Tasks and Deliverables
Official tasks:
  • Engage in research in the host institute
  • Disseminate some of their previous research work in the host institute, by giving lectures, directing seminars and/or other activities
  • Take part in UKNA events, such as conferences, workshops and roundtables, particularly those that deal specifically with their topic(s) of research
  • (Strongly encouraged): Attend annual UKNA roundtables, as possible
Official deliverables:
  • A pre-trip Research Plan and a post-trip Research Report outlining (planned) research activities. Please visit ukna.asia/research-plan-report for the format of the Plan and Report.
  • Lecture texts and PowerPoint presentations, which will be made accessible via the program website
  • (Strongly encouraged): Attendance at workshops, seminars and roundtables
  • (Strongly encouraged): Contributions to UKNA joint publications, including in the form of: articles for peer-reviewed journals; drafts of chapters for edited volumes; articles for partner institutes' publications

Application process
Applicants should send their research proposals (in English) and proposed research start and end dates to the UKNA Secretariat at IIAS. The host institutes will evaluate proposed research dates. Research proposals should take the form of the UKNA Research Plan (please visit: ukna.asia/research-plan-report). A short motivation statement should accompany applications.

Contact UKNA Secretariat
For submission of applications, and for any questions, please contact the UKNA Coordinator and Deputy Coordinator, as follows:
» Dr. Paul Rabé, Coordinator of UKNA (p.e.rabe@iias.nl)
» Ir. Gien San Tan, Deputy Coordinator of UKNA (g.s.tan@iias.nl)

About UKNA
UKNA is an inclusive network that brings together concerned scholars and practitioners engaged in collaborative research on cities in Asia. It seeks to influence policy by contributing insights that put people at the center of urban governance and development strategies. The emphasis is on immediate problem solving as well as on the identification of long-term, transformative processes that increase the scope for the active engagement of people in the creative production and shaping of the city. 
The International Institute for Asian Studies (IIAS) in Leiden is one of 14 institutional partners – and the Secretariat – of the Urban Knowledge Network Asia (UKNA).

UKNA Research Themes
UKNA pursues three avenues of inquiry:
  • IDEAS OF THE CITY
    This research theme explores competing ideas of the contemporary city from historical perspectives to illuminate the continuities and ruptures in the process of city making.
  • CITIES BY AND FOR THE PEOPLE
    This theme examines who are the actors and how they interact in the production, shaping, contestation and transformation of the city.
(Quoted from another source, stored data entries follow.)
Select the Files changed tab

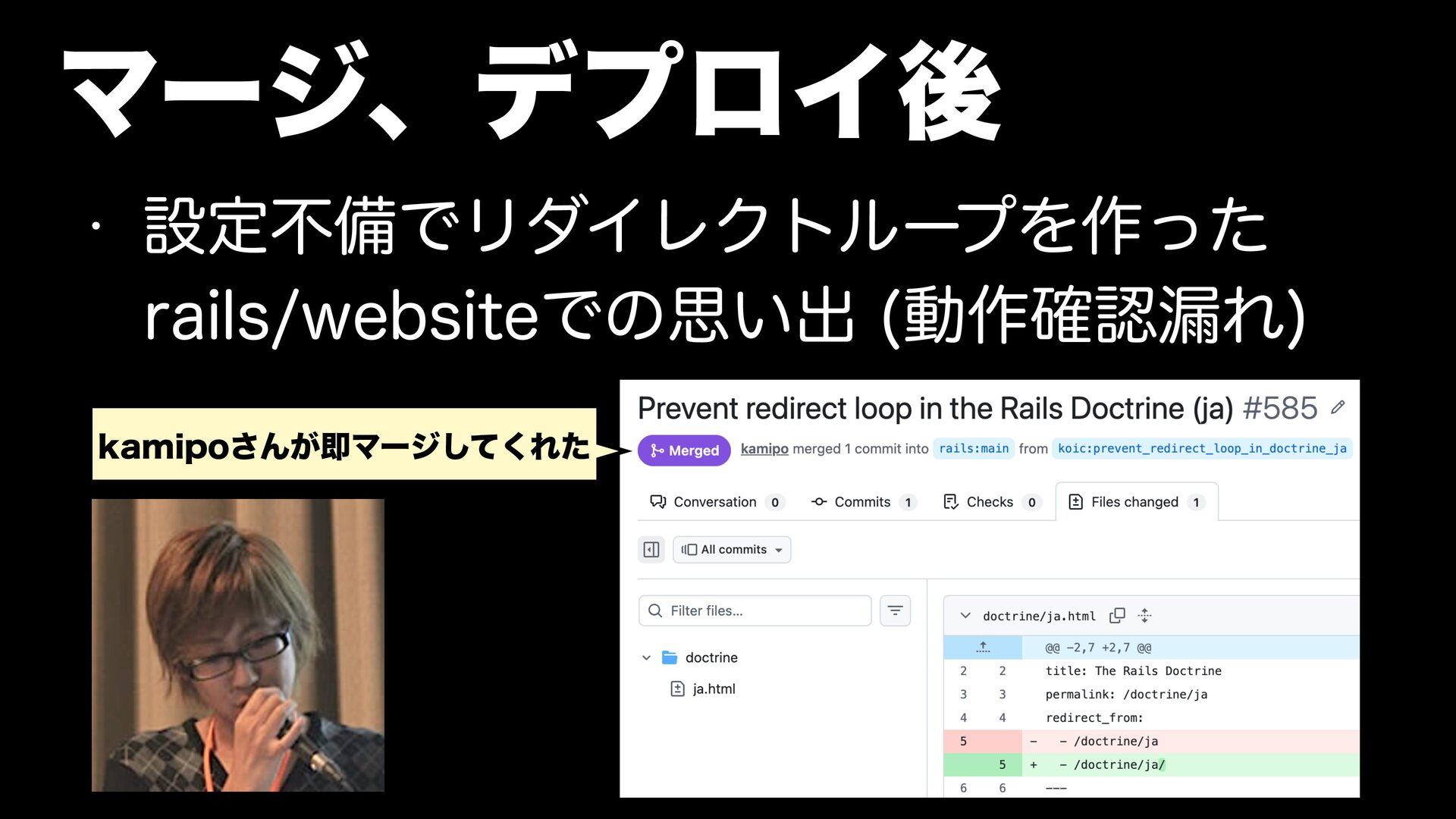pos(1137,502)
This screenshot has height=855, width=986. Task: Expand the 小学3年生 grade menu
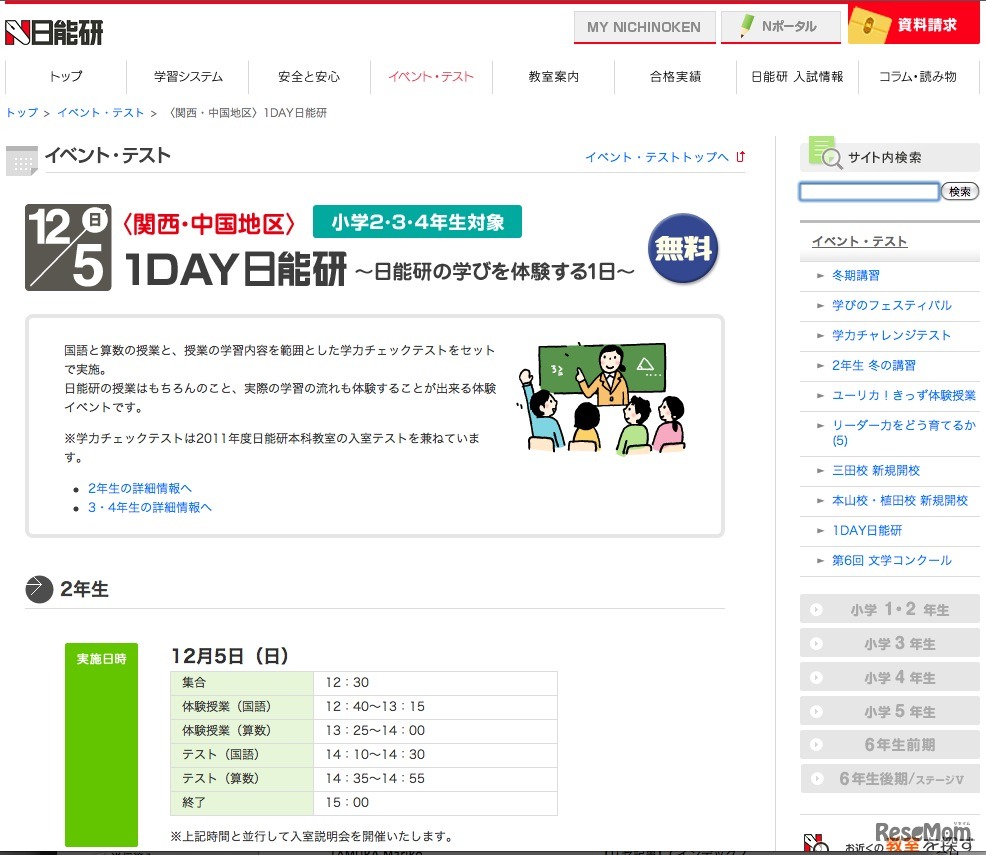[889, 643]
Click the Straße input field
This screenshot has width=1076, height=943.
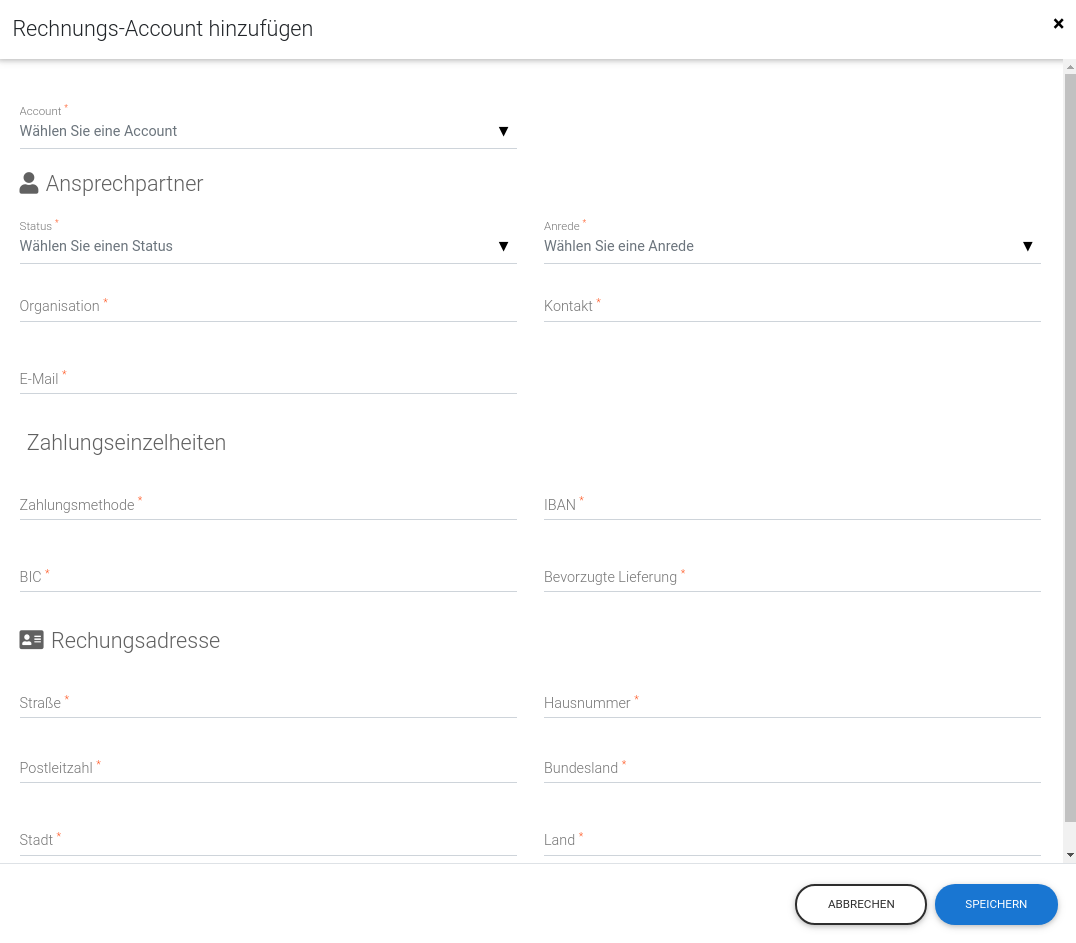pos(267,703)
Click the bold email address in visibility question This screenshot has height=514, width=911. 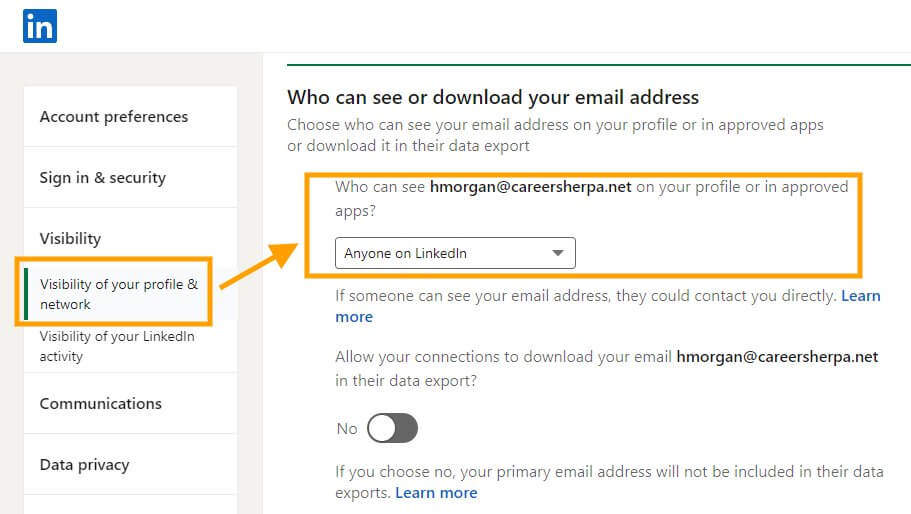(530, 187)
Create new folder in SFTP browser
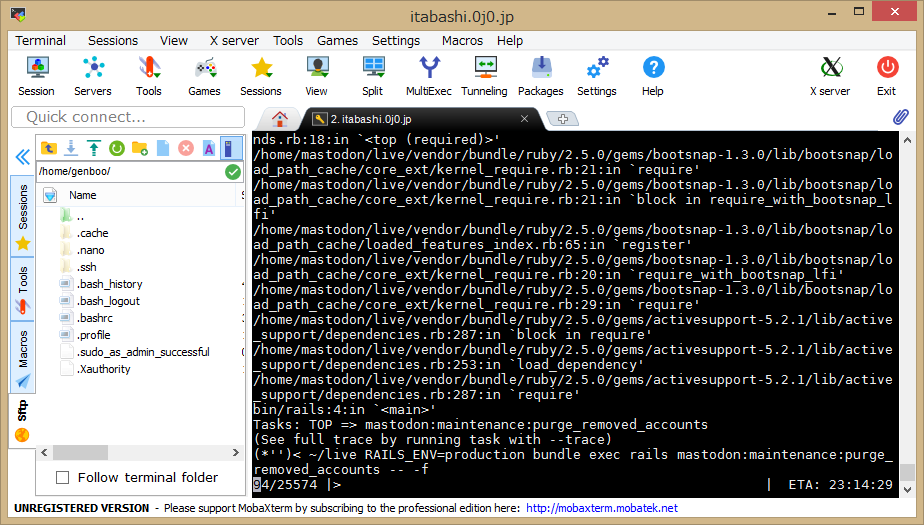Screen dimensions: 924x525 click(x=140, y=148)
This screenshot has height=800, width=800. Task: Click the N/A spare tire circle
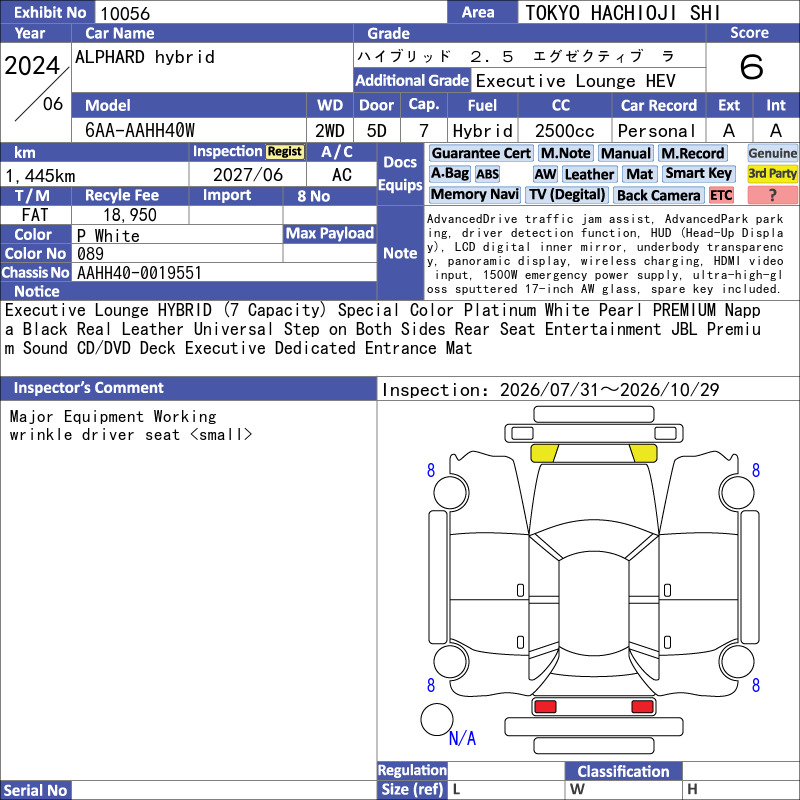pyautogui.click(x=437, y=719)
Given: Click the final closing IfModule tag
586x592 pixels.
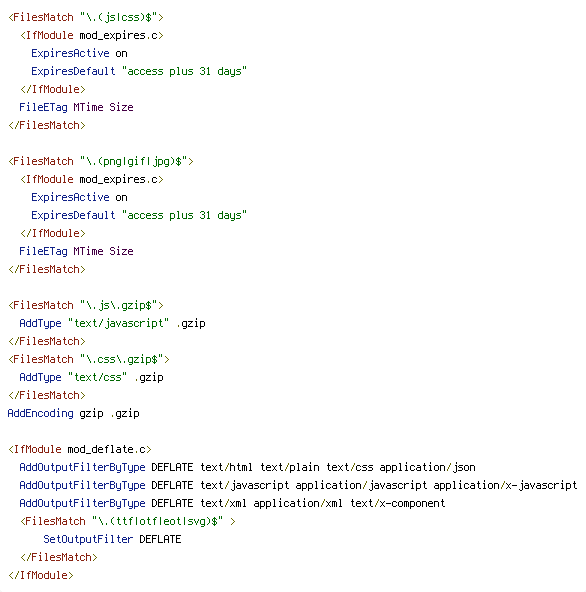Looking at the screenshot, I should click(41, 575).
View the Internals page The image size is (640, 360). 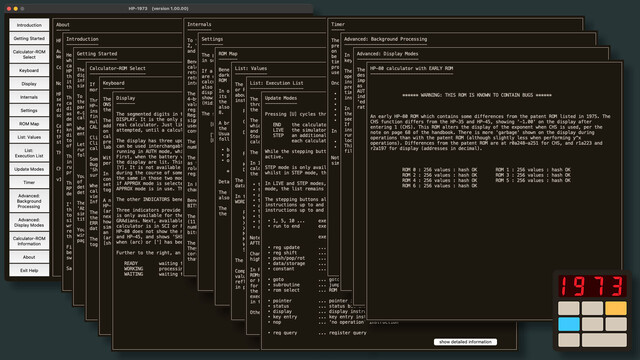point(29,97)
It explores the relations between human flourishing and the making of urban space and form, with a particular concern for the rights of residents and users in the process.
  • FUTURE OF CITIES
    This theme considers the challenges of urban dwellers and users in the areas of land, housing, infrastructure, services, planning and the environment, personal well being (including livelihoods and human capital), and "life spaces" (comprising culture, urban heritage, public spaces, and associational life).